Sunday, August 25, 2013

New-home sales slump to lowest rate since October

WASHINGTON (MarketWatch) — Sales of new homes slumped in July with each region seeing sizeable drops, raising questions about the recovery in the housing market.


New-home sales fell 13.4% to a seasonally adjusted annual rate of 394,000 in July, the lowest rate since October, the U.S. Department of Commerce reported Friday. Rising mortgage rates may be behind July’s drop, though the monthly data are quite volatile and economists had expected some pull back after sales gains in recent months.

Longer-term trends point to continuing growth: new-home sales in July were up 6.8% from the year-earlier period.

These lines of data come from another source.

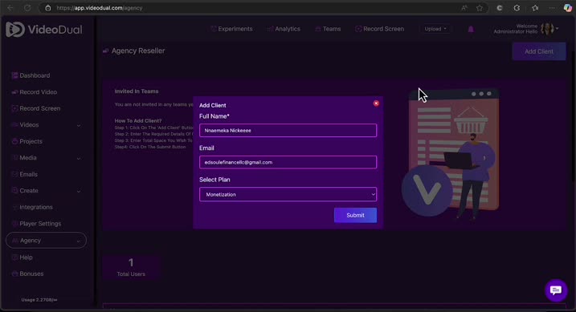This screenshot has height=312, width=576.
Task: Focus the Full Name input field
Action: coord(288,131)
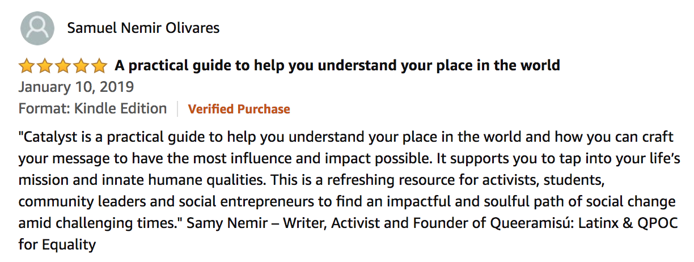
Task: Click the Verified Purchase label
Action: click(239, 109)
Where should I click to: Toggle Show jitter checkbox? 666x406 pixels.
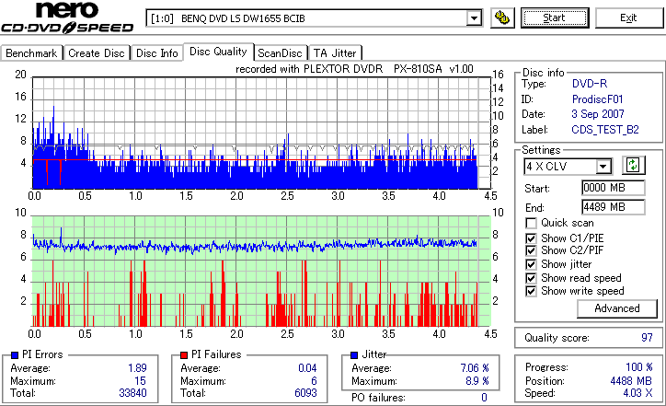pos(531,264)
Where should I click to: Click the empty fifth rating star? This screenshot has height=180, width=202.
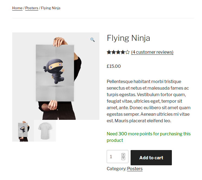pyautogui.click(x=127, y=52)
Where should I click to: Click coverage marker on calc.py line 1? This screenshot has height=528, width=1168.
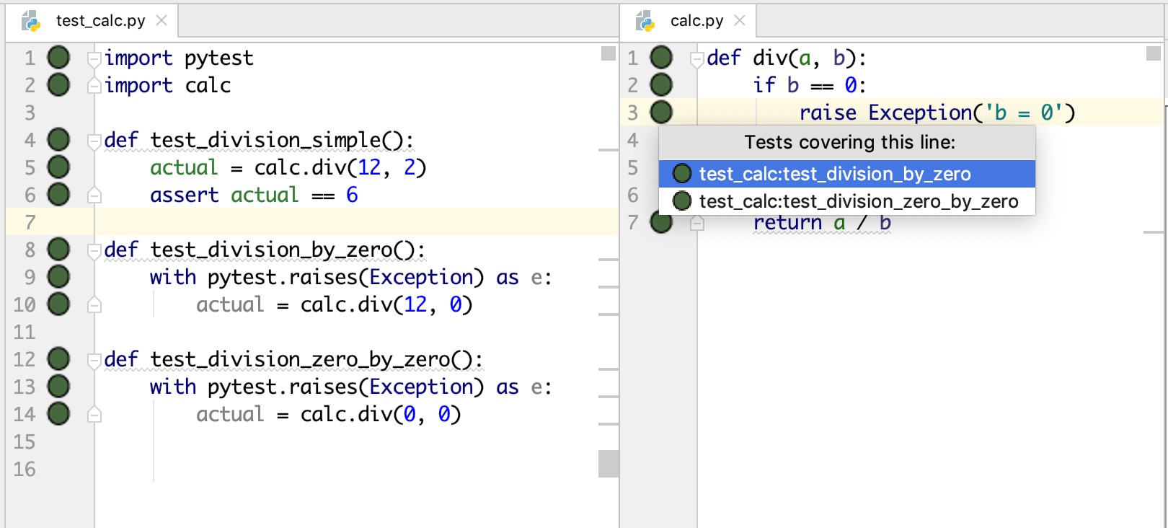click(x=660, y=58)
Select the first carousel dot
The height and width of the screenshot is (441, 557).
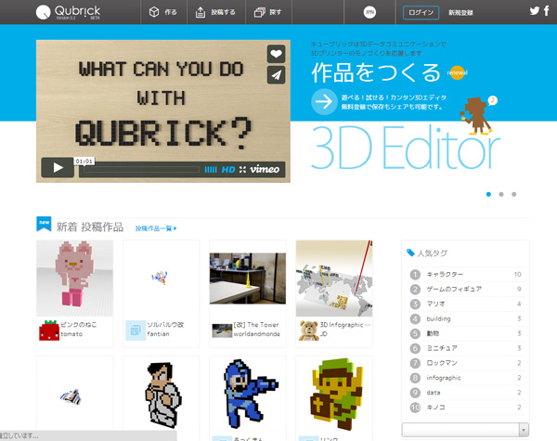488,194
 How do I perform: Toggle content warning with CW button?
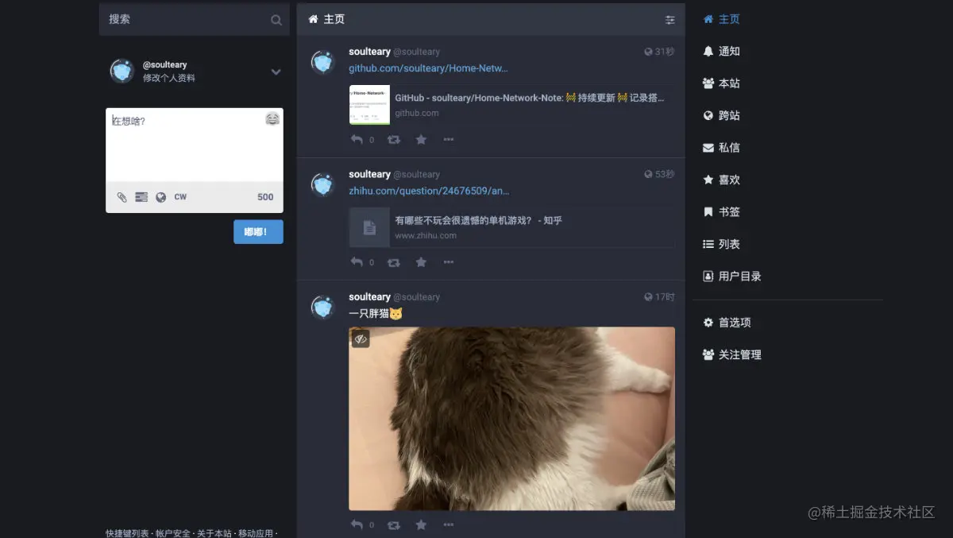pos(180,196)
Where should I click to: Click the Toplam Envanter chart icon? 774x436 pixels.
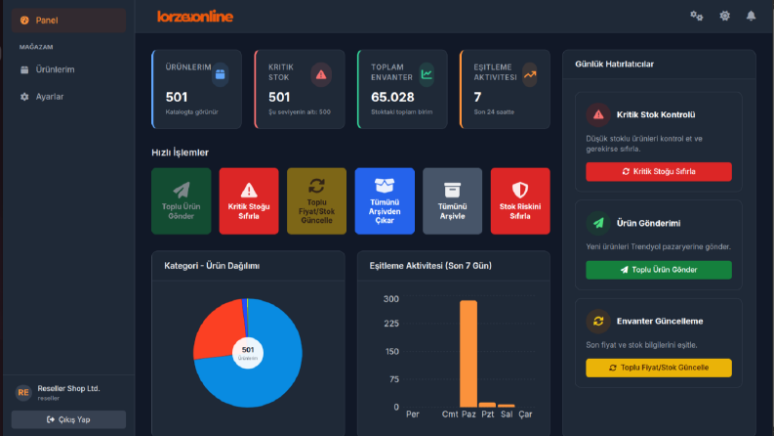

 “This was an unambiguously weak report, and it reflects in part some of the negative impact of higher mortgage rates,” said Millan Mulraine, director of U.S. research and strategy at TD Securities.

Economists polled by MarketWatch had expected a July sales rate of 485,000, compared with an original June estimate that pegged the rate at 497,000.

On Friday the government revised June’s rate to 455,000. An exchange-traded fund following home builders, the SPDR S&P Homebuilders ETF XHB -1.39% , fell by 1.7% Friday morning.

By region, monthly sales fell 16.1% in the West, 13.4% in the South, 12.9% in the Midwest and 5.7% in the Northeast.

Earlier this week, a report from the National Association of Realtors showed that existing-home sales in July jumped to their highest level since late 2009, as buyers looked to lock in mortgage rates before they rise further.

Taken together, the data on sales of new and existing homes illustrate a market that continues to post year-over-year growth thanks to pent-up demand and relatively low interest rates.

Indeed, economists expect residential investment to continue to contribute to economic growth this year.However, there’s concern about the bite that rising rates will take out of demand.

Since early May, the average rate for the 30-year fixed-rate mortgage has increased more than one percentage point.

As the Federal Reserve starts winding down its massive bond-buying program, a tapering that could start this year, rates will continue to rise, forcing would-be buyers to scale back purchase plans. Rising rates aren’t the only headwinds facing consumers and builders.

Slow employment growth is also hampering sales as buyers are wary of forming new households. Also, relatively low inventories are heating up competition and prices, making it tough for first-time owners to participate in the market.

Also Friday, the government reported that the median price of new homes ticked down to $257,200 last month, but was up 8.3% from the year-earlier period.

The supply of new homes on the U.S. market in July jumped to 5.2 months at the current sales pace — the highest since January 2012 — from 4.3 months in June.

“The sharply weaker than expected sales in July was the lowest so far this year, and could be a sign that higher interest rates really are affecting the U.S. housing recovery.

Certainly, with the number of homes for sale rising and months’ supply increasing to 5.2, from 4.3, the decline certainly seems to be more of a demand than a supply issue,” wrote Andrew Grantham, an economist at CIBC World Markets, in a research note. Despite annual growth, new-home sales remain far below a peak rate of almost 1.4 million in 2005.